=== AVAILABLE DATA ===

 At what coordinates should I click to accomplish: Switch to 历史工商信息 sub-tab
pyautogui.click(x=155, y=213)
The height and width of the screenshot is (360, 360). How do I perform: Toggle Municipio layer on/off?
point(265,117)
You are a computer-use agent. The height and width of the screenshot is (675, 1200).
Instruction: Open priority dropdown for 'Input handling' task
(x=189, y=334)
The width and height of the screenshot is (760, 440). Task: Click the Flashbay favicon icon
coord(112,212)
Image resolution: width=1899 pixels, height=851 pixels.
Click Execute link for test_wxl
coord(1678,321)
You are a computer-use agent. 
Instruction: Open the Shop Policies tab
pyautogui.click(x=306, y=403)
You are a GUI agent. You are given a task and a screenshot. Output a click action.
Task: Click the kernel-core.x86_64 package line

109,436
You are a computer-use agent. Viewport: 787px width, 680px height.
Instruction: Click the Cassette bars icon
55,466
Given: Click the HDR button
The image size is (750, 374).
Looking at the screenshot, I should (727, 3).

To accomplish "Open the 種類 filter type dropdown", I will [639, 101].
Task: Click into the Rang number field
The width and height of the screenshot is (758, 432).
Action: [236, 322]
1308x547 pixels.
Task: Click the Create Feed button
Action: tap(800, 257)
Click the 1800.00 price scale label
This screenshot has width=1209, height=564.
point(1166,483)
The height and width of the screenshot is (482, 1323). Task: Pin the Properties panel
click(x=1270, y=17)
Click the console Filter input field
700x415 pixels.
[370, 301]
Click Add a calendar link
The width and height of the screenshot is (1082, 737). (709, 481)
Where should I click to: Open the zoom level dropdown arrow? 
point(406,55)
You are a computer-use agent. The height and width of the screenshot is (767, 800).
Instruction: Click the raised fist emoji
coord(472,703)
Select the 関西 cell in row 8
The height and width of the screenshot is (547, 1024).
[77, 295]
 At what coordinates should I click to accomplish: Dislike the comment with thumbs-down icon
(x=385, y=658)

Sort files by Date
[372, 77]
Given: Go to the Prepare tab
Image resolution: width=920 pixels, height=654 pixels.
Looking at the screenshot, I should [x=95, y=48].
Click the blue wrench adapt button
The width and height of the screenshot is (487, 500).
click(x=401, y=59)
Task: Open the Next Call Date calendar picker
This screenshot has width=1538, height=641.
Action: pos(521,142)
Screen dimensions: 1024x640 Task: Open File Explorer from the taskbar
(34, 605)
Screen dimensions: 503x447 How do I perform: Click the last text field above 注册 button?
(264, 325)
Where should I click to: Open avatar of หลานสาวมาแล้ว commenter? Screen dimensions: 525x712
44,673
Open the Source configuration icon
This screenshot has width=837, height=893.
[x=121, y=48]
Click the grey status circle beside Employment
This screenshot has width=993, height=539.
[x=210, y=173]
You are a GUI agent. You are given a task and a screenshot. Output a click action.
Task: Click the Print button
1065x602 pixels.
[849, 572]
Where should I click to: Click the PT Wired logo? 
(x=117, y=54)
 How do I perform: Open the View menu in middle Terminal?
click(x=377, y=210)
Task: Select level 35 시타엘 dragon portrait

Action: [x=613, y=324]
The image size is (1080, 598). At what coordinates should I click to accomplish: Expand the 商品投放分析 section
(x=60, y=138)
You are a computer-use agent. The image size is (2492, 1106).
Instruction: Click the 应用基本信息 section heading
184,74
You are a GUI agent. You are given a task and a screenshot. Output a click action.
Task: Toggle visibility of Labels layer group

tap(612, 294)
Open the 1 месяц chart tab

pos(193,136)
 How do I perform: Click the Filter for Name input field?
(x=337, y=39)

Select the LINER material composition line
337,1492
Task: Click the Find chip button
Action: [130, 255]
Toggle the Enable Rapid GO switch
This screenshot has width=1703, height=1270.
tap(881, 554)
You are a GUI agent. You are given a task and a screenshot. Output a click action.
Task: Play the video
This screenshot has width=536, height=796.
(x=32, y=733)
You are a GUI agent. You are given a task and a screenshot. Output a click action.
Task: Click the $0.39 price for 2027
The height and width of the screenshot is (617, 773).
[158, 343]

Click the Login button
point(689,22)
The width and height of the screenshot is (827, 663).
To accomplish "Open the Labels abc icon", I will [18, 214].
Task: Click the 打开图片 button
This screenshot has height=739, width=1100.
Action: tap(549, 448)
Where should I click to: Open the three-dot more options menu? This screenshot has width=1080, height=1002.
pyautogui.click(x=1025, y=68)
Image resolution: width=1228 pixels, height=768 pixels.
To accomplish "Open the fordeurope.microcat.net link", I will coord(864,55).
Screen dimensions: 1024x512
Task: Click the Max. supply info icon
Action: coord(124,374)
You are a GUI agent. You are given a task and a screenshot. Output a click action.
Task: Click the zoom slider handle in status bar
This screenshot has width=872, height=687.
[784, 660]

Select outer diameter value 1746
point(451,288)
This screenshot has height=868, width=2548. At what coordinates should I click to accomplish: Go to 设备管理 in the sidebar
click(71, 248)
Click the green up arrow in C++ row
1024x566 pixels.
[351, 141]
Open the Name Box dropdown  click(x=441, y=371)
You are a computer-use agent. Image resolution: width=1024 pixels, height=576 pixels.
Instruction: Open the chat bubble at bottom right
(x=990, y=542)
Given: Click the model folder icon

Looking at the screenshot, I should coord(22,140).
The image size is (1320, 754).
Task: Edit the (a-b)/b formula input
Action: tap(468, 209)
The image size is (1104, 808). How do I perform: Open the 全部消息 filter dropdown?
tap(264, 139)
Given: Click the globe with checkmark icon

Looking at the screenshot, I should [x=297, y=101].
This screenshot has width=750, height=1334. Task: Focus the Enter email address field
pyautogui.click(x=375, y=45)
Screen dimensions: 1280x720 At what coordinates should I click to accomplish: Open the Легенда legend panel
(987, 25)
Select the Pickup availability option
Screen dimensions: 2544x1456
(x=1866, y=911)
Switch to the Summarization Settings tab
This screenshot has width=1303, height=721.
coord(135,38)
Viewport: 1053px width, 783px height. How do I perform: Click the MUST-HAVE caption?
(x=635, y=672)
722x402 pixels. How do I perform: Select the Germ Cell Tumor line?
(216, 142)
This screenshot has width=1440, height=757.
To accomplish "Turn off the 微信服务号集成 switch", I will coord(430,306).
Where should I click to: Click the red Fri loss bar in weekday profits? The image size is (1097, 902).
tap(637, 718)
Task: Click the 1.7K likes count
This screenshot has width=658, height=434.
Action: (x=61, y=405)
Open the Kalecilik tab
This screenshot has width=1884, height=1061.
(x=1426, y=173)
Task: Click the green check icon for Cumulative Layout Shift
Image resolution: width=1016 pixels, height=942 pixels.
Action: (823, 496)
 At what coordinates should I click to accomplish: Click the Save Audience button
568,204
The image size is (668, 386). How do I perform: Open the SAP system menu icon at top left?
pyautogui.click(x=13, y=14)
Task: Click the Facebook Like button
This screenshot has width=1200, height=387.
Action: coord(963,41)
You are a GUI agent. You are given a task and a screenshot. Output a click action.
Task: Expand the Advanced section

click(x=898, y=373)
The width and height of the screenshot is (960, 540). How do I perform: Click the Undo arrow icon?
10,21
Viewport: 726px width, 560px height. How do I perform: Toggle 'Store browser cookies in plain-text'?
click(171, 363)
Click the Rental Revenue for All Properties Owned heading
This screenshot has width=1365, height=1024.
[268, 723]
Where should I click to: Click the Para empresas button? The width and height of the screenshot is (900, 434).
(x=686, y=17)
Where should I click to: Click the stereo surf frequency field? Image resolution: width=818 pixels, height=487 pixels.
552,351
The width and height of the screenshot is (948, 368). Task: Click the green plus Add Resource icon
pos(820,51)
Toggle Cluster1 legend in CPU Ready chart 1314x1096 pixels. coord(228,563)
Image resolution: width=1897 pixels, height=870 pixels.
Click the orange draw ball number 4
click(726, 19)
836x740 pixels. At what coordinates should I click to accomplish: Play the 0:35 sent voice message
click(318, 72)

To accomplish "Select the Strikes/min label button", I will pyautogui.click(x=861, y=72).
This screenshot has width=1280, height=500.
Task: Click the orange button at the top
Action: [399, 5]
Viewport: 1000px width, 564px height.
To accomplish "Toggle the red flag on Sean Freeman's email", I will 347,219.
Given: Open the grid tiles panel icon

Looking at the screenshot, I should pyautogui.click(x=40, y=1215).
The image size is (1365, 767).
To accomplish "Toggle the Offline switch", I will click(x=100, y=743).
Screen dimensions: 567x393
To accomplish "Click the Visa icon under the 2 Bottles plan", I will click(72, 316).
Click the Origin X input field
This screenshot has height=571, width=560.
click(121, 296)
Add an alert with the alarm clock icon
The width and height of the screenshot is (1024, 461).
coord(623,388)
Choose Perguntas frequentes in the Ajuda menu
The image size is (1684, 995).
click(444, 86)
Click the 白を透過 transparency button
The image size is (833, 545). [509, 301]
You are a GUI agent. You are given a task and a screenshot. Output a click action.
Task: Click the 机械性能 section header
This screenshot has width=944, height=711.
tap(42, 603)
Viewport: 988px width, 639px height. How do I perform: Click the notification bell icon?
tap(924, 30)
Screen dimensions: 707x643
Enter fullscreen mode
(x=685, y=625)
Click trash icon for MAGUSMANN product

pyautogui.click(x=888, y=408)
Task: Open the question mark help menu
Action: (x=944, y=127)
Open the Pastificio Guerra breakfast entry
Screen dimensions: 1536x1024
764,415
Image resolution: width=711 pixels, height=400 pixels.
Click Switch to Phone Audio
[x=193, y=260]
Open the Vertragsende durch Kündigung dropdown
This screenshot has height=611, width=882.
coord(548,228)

===

ACTIVITY: Find the line containing "This screenshot has height=571, width=560." in the data above. Please transcribe it and every line after it, exactly.

RESPONSE TO THIS EXERCISE:
This screenshot has height=571, width=560.
click(121, 296)
Add an alert with the alarm clock icon
The width and height of the screenshot is (1024, 461).
coord(623,388)
Choose Perguntas frequentes in the Ajuda menu
The image size is (1684, 995).
click(444, 86)
Click the 白を透過 transparency button
The image size is (833, 545). [509, 301]
You are a GUI agent. You are given a task and a screenshot. Output a click action.
Task: Click the 机械性能 section header
This screenshot has width=944, height=711.
tap(42, 603)
Viewport: 988px width, 639px height. How do I perform: Click the notification bell icon?
tap(924, 30)
Screen dimensions: 707x643
Enter fullscreen mode
(x=685, y=625)
Click trash icon for MAGUSMANN product

pyautogui.click(x=888, y=408)
Task: Open the question mark help menu
Action: (x=944, y=127)
Open the Pastificio Guerra breakfast entry
Screen dimensions: 1536x1024
764,415
Image resolution: width=711 pixels, height=400 pixels.
Click Switch to Phone Audio
[x=193, y=260]
Open the Vertragsende durch Kündigung dropdown
This screenshot has height=611, width=882.
coord(548,228)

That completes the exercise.